_Written exercise_
Rewrite everything from the line containing "Image resolution: width=352" down to the end of the records, substituting "Storage" for "Health" and leaving the rest unchanged. Leave the pictures out of your answer.

** START OF Data in this exercise **

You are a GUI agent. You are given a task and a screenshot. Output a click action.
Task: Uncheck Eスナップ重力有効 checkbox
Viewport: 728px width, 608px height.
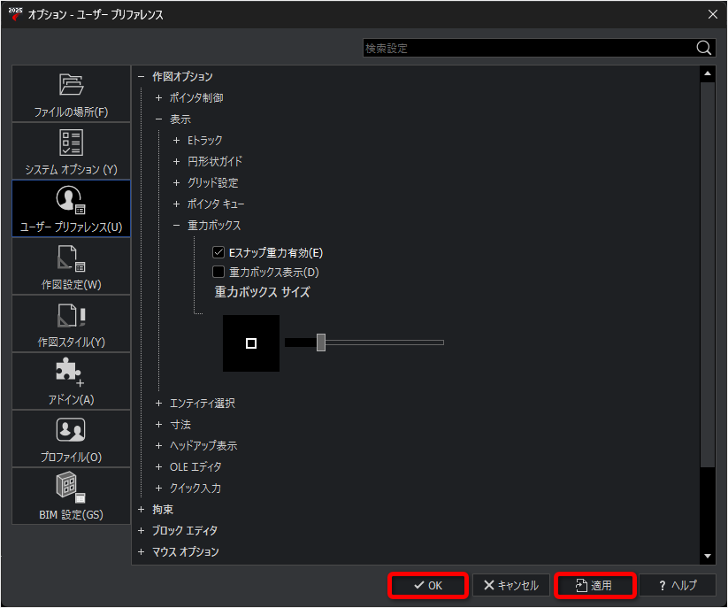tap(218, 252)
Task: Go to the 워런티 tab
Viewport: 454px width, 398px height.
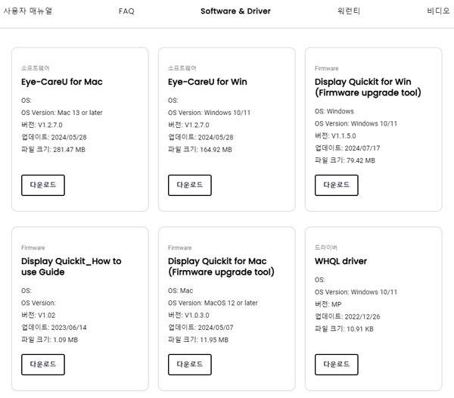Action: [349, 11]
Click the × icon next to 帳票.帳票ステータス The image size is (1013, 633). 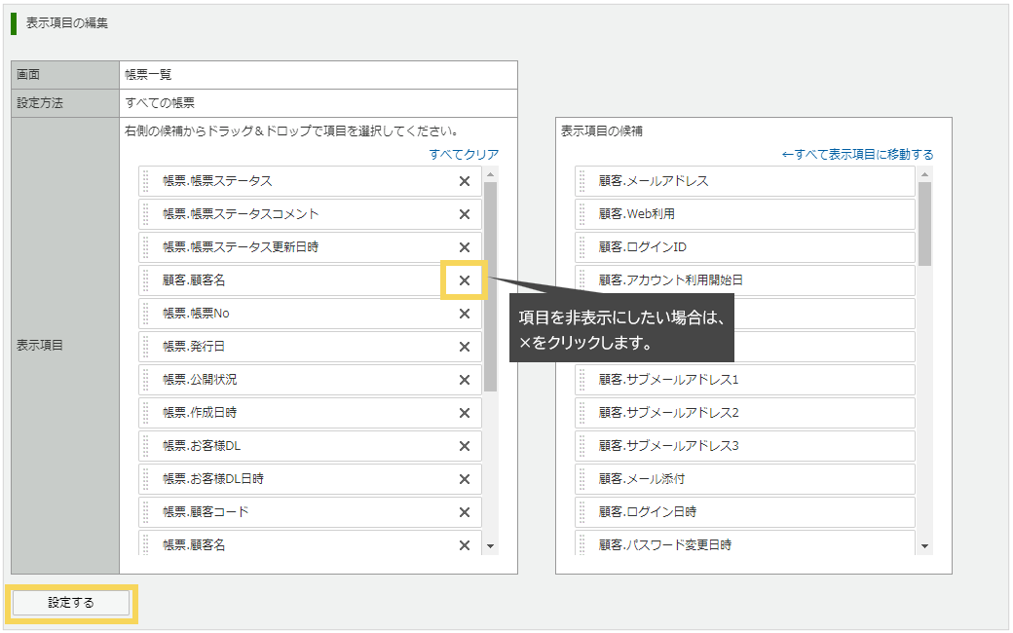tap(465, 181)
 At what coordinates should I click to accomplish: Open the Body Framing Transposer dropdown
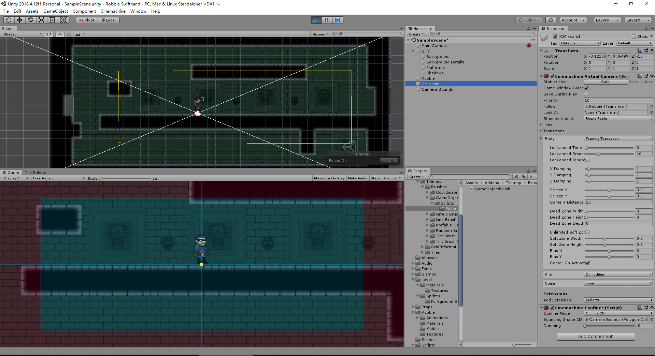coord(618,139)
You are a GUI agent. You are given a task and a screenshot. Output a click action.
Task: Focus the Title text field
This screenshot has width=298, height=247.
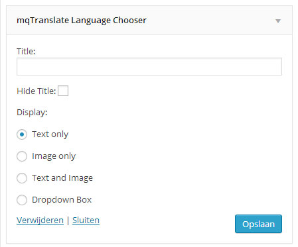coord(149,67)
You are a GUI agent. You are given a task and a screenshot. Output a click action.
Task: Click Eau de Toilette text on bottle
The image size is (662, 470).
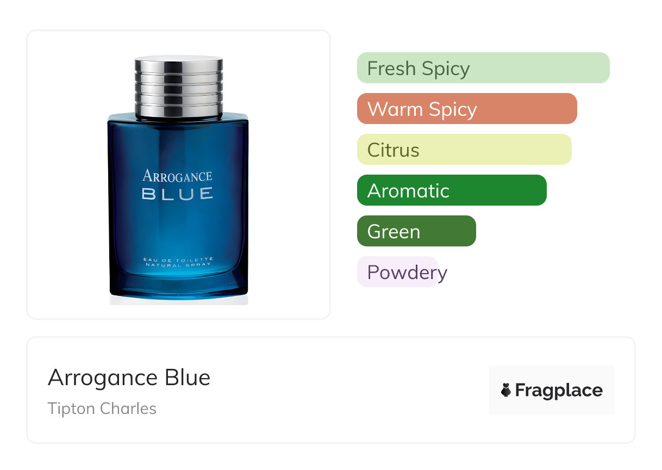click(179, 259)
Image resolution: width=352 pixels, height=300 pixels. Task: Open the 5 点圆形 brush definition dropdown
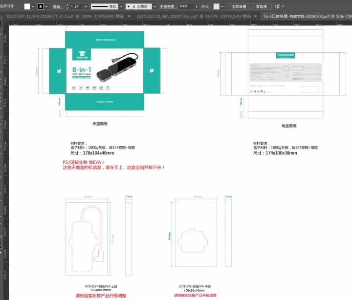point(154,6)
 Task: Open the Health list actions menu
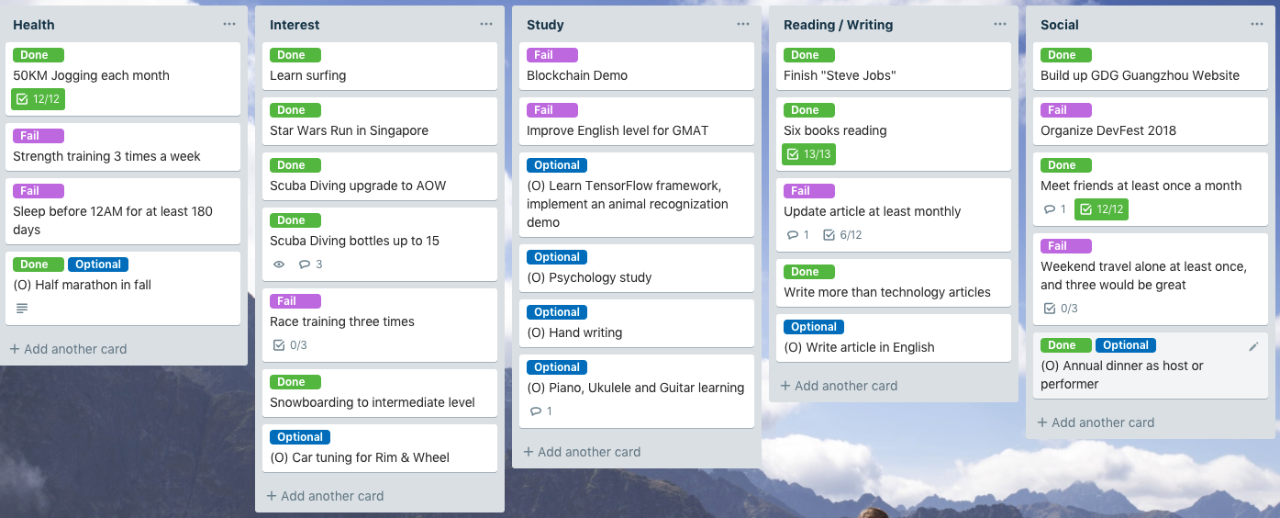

** END OF Data in this exercise **

_Task response_
Image resolution: width=352 pixels, height=300 pixels. Task: Open the 5 点圆形 brush definition dropdown
point(154,6)
 Task: Open the Storage list actions menu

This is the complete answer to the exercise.